Two statewide polls told us last week that there’s probably just one person who could thwart California Gov. Jerry Brown’s bid for a historic fourth term next year.
That’s Jerry Brown.
He could deny himself another stint as governor, of course, by not seeking re-election. But while Brown hasn’t formally announced, he’s busily raising millions of campaign dollars and even coyly reminded recipients of his Thanksgiving emails that he has a re-election office in Oakland.
Or he could derail his re-election by saying or doing something really off the wall – as he sometimes did during his first governorship. But Brown 2.0 is a much more cautious politician who clearly not only wants to set the all-time record for gubernatorial tenure, but also to create a legacy that will earn him a better place in history books.
Brown’s clear path to re-election is laid out in surveys by the Field Poll and by the Public Policy Institute of California.
While they disagreed on some points, both had Brown’s approval rating among Californians relatively high – 58 percent in the Field Poll – while the three more or less announced Republican hopefuls barely register.
An improving economy and, therefore, Californians’ improving optimism generally about their state buoys Brown’s standing. It’s a long-established axiom of politics that those in office are held psychologically responsible for the well-being of their constituents, positive or negative, regardless of whether the politicians did anything to warrant that onus.
If there is anything on the horizon that could possibly threaten Brown’s political position, it might be something he regards as an accomplishment – reducing overcrowding in prisons through “realignment” that diverts low-level felons into local jails and supervision.

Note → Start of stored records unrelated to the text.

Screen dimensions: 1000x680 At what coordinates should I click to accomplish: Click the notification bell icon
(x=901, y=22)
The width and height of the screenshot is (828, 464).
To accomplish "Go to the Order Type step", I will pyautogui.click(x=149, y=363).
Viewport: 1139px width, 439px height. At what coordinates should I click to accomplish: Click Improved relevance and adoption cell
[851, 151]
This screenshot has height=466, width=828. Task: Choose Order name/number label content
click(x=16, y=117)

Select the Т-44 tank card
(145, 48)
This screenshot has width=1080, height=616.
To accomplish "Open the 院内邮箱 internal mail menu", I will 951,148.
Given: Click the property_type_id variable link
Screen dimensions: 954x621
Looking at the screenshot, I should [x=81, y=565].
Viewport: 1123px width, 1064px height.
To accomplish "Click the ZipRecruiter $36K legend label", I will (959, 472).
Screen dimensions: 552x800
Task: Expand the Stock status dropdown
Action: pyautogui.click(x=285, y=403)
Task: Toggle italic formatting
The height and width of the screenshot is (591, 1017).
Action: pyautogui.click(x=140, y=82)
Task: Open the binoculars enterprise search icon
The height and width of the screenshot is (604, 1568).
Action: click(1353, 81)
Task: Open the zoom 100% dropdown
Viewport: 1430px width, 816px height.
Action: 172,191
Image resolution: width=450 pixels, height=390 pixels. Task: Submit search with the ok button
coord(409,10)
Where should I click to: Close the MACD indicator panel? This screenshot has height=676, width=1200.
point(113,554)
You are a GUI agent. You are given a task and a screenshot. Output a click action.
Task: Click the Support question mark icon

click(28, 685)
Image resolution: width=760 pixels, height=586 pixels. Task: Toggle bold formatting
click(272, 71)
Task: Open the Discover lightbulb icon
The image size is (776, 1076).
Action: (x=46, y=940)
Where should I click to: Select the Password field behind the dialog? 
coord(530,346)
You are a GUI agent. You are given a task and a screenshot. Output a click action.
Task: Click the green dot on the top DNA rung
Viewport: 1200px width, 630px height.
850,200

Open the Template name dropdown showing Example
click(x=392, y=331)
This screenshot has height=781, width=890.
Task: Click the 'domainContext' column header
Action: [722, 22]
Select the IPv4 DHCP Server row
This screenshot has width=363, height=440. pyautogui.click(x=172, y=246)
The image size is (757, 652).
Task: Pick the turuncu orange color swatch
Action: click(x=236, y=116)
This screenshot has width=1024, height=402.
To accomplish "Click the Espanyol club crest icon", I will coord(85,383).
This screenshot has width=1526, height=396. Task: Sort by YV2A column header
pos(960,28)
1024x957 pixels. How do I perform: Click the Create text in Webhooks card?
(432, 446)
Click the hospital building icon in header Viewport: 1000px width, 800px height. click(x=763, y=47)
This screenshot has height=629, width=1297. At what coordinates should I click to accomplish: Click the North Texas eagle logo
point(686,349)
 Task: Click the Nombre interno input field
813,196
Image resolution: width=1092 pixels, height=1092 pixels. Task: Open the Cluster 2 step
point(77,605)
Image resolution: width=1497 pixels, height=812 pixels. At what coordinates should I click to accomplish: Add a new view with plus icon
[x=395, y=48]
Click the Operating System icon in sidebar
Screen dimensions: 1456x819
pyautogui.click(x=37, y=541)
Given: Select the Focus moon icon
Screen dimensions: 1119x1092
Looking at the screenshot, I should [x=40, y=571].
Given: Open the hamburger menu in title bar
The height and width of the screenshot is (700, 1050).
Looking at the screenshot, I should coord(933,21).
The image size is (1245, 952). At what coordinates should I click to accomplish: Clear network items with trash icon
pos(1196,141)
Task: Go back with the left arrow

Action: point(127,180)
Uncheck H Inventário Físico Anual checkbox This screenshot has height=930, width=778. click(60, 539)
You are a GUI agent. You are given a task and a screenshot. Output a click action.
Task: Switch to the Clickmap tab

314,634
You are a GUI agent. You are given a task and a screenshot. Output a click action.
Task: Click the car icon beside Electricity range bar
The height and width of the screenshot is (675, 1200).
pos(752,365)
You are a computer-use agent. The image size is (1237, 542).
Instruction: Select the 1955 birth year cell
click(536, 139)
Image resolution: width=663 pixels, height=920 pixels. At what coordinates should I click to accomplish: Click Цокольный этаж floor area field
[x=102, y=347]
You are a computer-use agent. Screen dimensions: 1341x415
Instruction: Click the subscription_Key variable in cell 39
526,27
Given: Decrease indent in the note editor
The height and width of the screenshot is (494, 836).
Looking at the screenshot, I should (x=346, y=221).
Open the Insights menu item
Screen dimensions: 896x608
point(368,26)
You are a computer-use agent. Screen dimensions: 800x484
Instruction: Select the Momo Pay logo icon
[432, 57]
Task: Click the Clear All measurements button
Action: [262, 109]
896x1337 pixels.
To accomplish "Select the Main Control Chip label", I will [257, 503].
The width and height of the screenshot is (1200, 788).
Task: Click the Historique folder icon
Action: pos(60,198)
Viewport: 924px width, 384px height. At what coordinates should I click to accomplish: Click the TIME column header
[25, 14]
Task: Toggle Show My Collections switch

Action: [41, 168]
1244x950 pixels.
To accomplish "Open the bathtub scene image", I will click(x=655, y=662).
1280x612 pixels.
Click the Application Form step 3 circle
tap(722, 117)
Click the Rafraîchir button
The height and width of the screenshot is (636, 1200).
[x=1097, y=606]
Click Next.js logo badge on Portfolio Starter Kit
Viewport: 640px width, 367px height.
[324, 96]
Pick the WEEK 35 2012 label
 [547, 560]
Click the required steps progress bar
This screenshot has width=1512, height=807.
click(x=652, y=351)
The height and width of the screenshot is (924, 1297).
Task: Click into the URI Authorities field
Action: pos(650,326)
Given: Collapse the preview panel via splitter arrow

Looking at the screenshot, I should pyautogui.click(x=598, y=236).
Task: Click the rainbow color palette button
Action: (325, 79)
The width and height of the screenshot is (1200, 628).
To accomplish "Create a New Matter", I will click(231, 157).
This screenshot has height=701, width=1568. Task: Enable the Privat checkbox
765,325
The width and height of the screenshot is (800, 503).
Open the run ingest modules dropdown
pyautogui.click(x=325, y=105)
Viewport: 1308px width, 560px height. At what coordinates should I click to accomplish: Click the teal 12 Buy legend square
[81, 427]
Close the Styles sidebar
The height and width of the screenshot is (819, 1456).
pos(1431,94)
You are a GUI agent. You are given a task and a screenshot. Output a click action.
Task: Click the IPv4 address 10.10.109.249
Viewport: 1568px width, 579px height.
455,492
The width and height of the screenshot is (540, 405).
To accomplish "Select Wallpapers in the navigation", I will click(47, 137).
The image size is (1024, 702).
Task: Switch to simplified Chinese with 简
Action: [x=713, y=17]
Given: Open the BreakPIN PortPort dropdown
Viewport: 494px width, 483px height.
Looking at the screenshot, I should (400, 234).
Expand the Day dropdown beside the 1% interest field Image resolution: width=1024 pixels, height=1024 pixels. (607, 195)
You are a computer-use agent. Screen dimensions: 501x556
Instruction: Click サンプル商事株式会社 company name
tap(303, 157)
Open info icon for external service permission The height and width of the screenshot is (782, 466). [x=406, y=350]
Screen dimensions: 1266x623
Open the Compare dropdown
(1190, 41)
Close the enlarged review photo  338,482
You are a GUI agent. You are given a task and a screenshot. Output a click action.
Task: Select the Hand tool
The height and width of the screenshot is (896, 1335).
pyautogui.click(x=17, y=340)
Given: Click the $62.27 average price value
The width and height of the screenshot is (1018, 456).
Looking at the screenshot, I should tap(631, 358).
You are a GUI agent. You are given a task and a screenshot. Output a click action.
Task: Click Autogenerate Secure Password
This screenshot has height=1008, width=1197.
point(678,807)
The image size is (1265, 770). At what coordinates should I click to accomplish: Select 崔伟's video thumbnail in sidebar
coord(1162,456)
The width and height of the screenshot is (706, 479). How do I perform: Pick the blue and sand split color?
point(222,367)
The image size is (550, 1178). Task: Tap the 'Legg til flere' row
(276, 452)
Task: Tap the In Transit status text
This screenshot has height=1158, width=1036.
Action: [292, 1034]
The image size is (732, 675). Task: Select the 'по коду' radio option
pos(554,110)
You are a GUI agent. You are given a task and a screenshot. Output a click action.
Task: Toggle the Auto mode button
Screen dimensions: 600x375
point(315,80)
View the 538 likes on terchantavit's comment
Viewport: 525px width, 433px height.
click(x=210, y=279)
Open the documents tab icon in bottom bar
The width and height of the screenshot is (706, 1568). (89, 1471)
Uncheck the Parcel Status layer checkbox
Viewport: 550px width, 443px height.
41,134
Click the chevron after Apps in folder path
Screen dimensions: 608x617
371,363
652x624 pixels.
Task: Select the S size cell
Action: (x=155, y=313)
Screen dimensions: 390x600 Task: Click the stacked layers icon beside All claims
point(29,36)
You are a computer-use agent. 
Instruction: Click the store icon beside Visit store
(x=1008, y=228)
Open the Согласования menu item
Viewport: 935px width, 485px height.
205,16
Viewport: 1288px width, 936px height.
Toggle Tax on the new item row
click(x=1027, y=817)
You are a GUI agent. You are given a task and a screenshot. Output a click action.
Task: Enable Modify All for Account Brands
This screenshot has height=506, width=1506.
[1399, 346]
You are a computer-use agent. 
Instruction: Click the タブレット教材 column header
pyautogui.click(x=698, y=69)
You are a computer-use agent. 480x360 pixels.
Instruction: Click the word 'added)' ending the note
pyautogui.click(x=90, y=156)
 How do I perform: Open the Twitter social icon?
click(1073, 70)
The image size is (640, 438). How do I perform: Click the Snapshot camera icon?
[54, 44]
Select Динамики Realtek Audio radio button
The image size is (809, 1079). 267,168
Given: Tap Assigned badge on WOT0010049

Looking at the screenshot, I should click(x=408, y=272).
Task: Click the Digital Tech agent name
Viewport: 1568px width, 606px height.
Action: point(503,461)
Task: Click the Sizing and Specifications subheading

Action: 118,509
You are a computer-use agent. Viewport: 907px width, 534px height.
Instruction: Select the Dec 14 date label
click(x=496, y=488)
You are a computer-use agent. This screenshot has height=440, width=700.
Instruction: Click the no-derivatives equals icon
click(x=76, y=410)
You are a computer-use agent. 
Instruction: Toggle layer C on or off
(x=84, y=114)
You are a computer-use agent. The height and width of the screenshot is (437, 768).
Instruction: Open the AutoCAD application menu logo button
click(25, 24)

It’s been a numerical success, although Brown must drop a few thousand more inmates to satisfy federal judges. But some local officials, particularly in law enforcement, are complaining about impacts on local jails and, some contend, on rising local crime rates.
Critics of the program are gathering anecdotes about crimes committed by the “realigned felons,” as one report calls them, but as yet none has been sensational enough to generate a media firestorm that would give one of his Republican opponents traction.
There are other issues that generate some localized opposition, such as Brown’s plans to build water-carrying tunnels beneath the Sacramento-San Joaquin Delta and the north-south bullet train project. Some Democrats on his left are unhappy about his tight-fisted approach to the state budget.
But those are not explosions waiting to happen. If realignment doesn’t blow up, there are simply no impediments, other than himself, to Brown’s occupying the governorship into his 81st year in 2019.